Hi! One solutuin would be to take the originally annotated JSON data, split it into sentences using spaCy and then adjust the offsets. This is actually very straightforward: you just need to subtract the sent.start
offset from all character offsets (tokens and spans).
Prodigy includes a handy helper function split_sentences
that you can use for this. You can then save the data to a new dataset, and export it again using data-to-spacy
.
import spacy
from prodigy.components.db import connect
from prodigy.components.preprocess import split_sentences
nlp = spacy.load("en_core_web_sm") # or whatever you want to use for sentencizing
db = connect()
examples = db.get_dataset("your_dataset")
split_examples = list(split_sentences(nlp, examples))

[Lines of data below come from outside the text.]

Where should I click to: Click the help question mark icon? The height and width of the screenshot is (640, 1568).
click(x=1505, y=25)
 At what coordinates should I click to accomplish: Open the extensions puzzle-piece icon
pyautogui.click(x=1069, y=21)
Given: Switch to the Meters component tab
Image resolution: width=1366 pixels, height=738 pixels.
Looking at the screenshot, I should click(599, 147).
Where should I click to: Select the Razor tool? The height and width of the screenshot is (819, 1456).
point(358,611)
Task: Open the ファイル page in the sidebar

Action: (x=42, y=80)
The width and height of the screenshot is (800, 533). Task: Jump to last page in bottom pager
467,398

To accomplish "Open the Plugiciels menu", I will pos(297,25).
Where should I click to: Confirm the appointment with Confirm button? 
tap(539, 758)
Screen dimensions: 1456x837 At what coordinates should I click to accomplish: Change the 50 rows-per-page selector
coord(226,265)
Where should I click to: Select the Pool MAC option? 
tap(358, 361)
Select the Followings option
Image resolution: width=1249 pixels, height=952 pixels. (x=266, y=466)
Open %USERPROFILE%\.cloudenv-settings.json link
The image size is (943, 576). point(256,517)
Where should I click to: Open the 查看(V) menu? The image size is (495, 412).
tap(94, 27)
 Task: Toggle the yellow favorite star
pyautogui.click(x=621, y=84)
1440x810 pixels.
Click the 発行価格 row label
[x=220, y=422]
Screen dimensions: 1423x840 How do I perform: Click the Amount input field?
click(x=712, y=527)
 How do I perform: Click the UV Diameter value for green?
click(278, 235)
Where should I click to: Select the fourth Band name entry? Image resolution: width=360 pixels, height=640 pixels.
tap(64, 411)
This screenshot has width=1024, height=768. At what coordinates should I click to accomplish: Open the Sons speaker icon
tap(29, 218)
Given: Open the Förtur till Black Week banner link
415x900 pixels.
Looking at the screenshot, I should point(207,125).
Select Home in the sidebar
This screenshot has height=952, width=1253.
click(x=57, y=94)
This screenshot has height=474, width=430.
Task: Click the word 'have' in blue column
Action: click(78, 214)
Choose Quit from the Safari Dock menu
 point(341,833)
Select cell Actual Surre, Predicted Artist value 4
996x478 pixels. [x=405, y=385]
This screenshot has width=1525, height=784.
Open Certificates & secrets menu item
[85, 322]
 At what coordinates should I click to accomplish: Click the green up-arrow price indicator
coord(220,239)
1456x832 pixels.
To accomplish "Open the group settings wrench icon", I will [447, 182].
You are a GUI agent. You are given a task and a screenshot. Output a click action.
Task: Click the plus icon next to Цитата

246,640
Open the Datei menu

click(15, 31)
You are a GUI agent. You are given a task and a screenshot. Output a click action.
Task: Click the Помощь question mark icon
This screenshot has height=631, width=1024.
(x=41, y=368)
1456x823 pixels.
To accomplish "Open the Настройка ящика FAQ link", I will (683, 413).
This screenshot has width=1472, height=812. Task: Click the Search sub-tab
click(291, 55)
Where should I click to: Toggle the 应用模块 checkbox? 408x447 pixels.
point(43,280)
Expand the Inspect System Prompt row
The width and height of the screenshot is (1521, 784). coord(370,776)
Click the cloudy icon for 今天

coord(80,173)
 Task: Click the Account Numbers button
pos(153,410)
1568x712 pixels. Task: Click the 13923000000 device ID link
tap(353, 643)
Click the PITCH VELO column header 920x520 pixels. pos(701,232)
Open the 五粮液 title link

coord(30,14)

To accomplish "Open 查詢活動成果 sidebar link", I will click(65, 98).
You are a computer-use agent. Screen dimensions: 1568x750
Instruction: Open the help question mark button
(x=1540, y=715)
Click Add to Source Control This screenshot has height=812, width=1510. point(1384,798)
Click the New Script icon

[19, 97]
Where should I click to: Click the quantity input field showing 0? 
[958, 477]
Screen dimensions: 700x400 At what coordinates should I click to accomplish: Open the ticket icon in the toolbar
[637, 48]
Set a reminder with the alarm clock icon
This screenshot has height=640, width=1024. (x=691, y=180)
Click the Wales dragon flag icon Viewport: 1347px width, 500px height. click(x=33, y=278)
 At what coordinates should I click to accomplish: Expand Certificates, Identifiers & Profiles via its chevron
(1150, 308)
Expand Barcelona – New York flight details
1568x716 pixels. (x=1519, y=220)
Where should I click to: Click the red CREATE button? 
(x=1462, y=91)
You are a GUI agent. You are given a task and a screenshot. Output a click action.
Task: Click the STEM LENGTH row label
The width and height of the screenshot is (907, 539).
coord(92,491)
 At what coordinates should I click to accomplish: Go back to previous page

Alternatively, you could also work with the .spacy
files you exported directly, which are just serialized collections of Doc
objects: https://spacy.io/api/docbin#from_disk You can then process the texts again using a model that can do sentence splitting and add the doc.ents
from your annotations. For each sentence in the doc.sents
, which is a Span
, you can then call its as_doc
method to convert it to a standalone Doc
object: https://spacy.io/api/span#as_doc You can then add these to a new DocBin
and save it out as a .spacy
file. (If you're using spaCy Projects, you can also make this more elegant by adding this script as a preprocessing step in your workflow so it runs automatically before training.)
Thanks, first way works great.